> _Task objective_: In the listing, take the part that opens with the line containing "Click the Hebrew tweet body text" and closes with the line containing "Looking at the", and switch "pixels" to "px" in it, keeping everything else unchanged. Leave the pictures out of your answer.

> _Data rows_:

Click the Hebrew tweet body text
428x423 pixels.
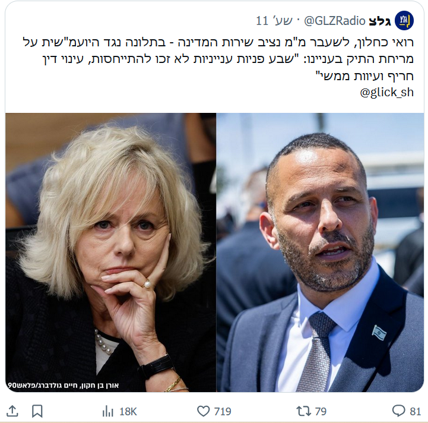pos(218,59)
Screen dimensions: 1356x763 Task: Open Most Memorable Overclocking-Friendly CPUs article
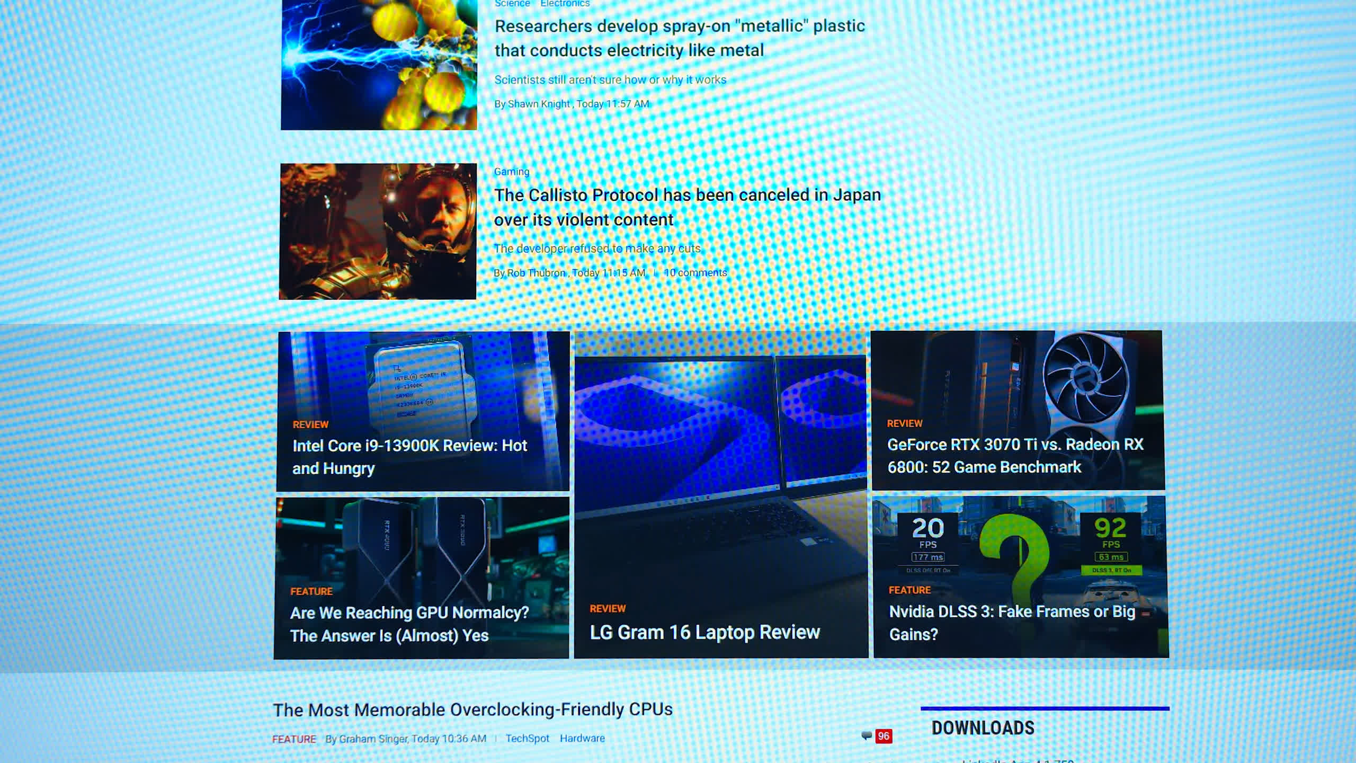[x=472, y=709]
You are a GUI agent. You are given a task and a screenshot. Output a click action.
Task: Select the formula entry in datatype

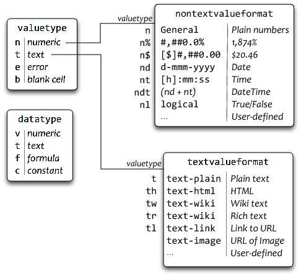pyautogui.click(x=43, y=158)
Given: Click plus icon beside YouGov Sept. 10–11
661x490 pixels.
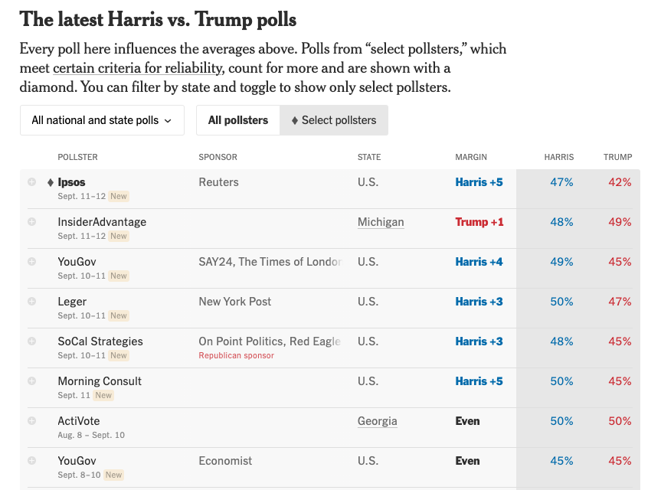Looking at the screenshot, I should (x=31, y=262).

==

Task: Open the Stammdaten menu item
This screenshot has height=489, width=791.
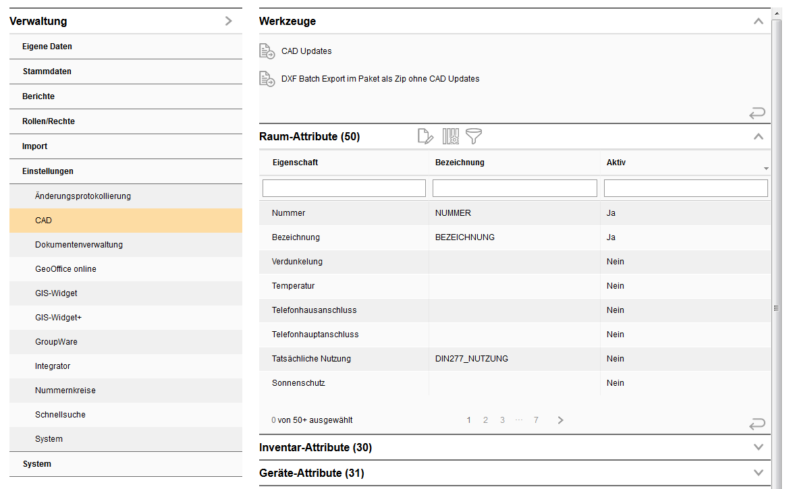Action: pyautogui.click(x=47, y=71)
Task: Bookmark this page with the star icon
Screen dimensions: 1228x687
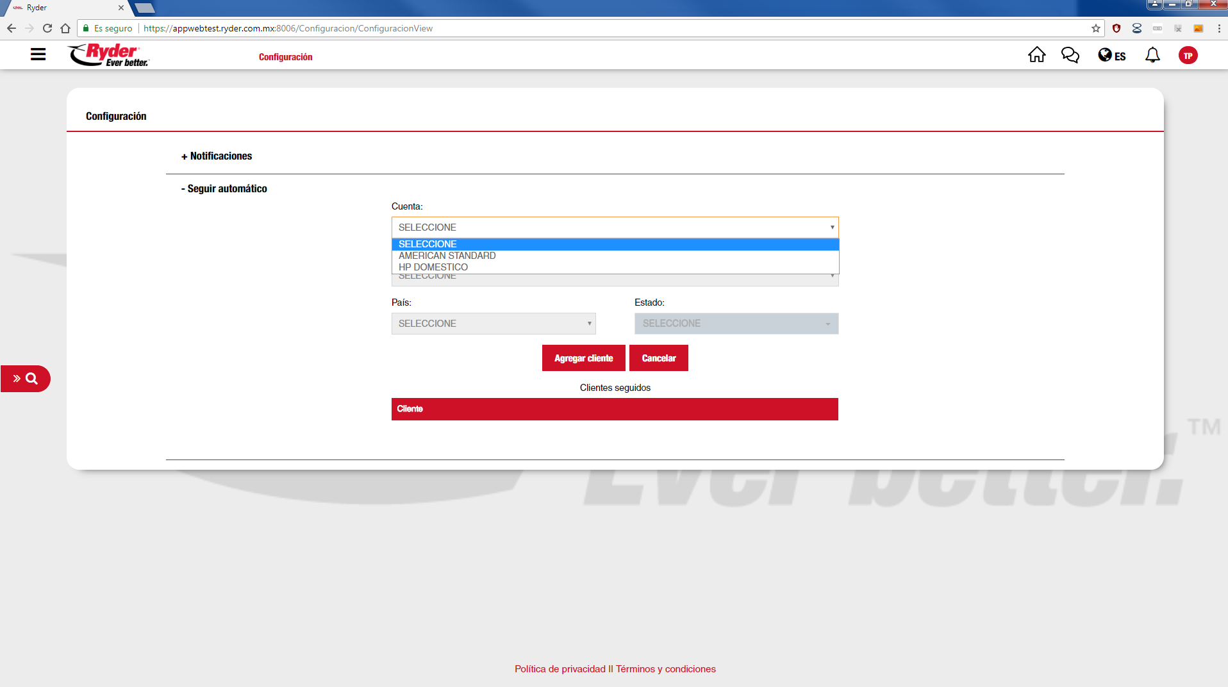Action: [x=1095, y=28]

* * *

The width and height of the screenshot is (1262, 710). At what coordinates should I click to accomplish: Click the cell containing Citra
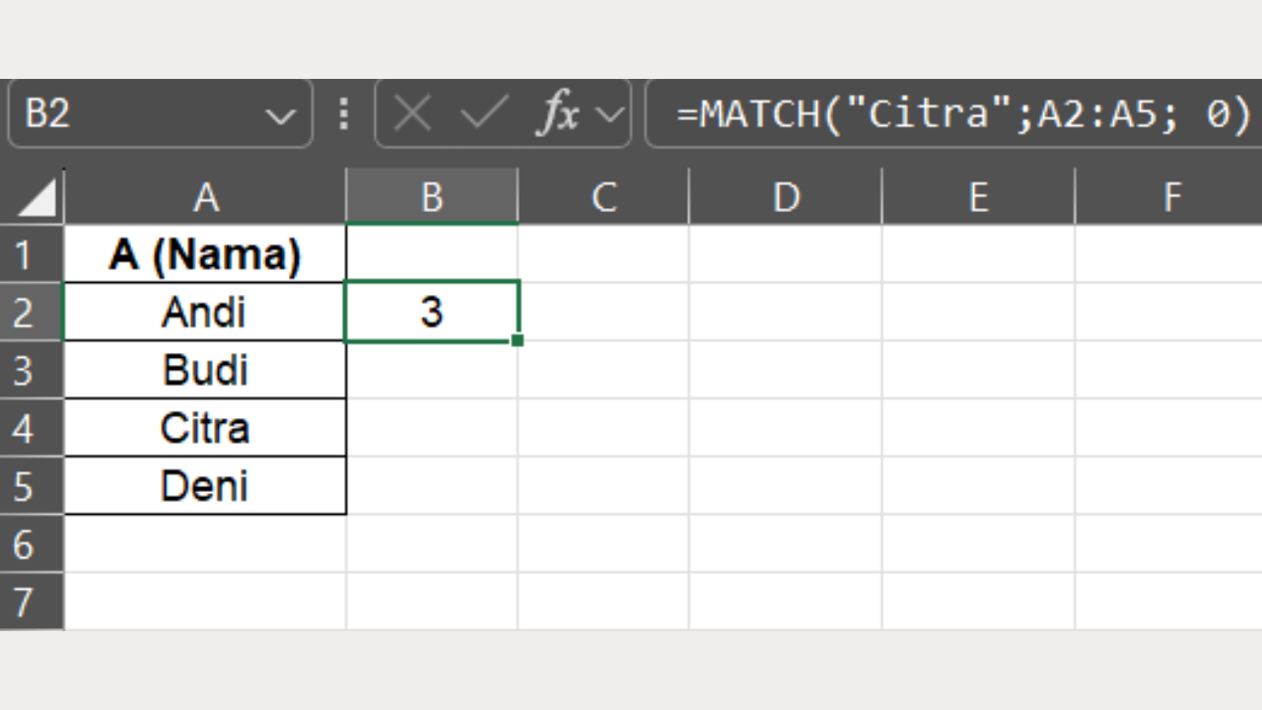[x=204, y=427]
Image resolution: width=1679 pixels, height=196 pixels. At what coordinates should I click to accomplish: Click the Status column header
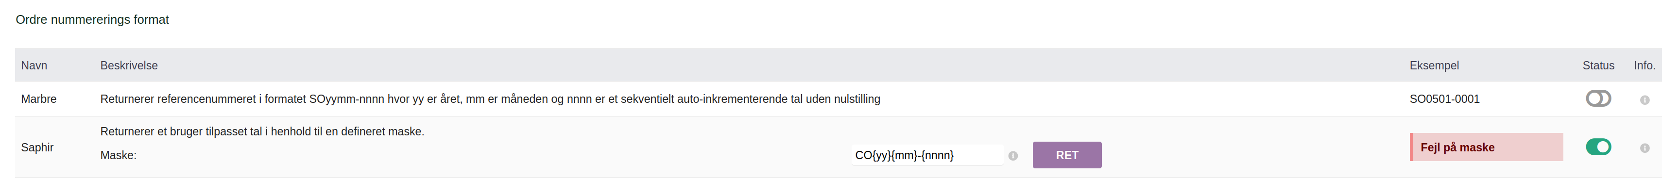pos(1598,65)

> _Response to the exercise_:
Click the Hebrew tweet body text
428x423 px.
pos(218,59)
Screen dimensions: 1356x763 Task: Open Most Memorable Overclocking-Friendly CPUs article
[x=472, y=709]
You are a GUI agent. You are given a task and a screenshot. Output a click action.
Task: Select the formula entry in datatype

pyautogui.click(x=43, y=158)
Given: Click plus icon beside YouGov Sept. 10–11
661x490 px.
Looking at the screenshot, I should (x=31, y=262).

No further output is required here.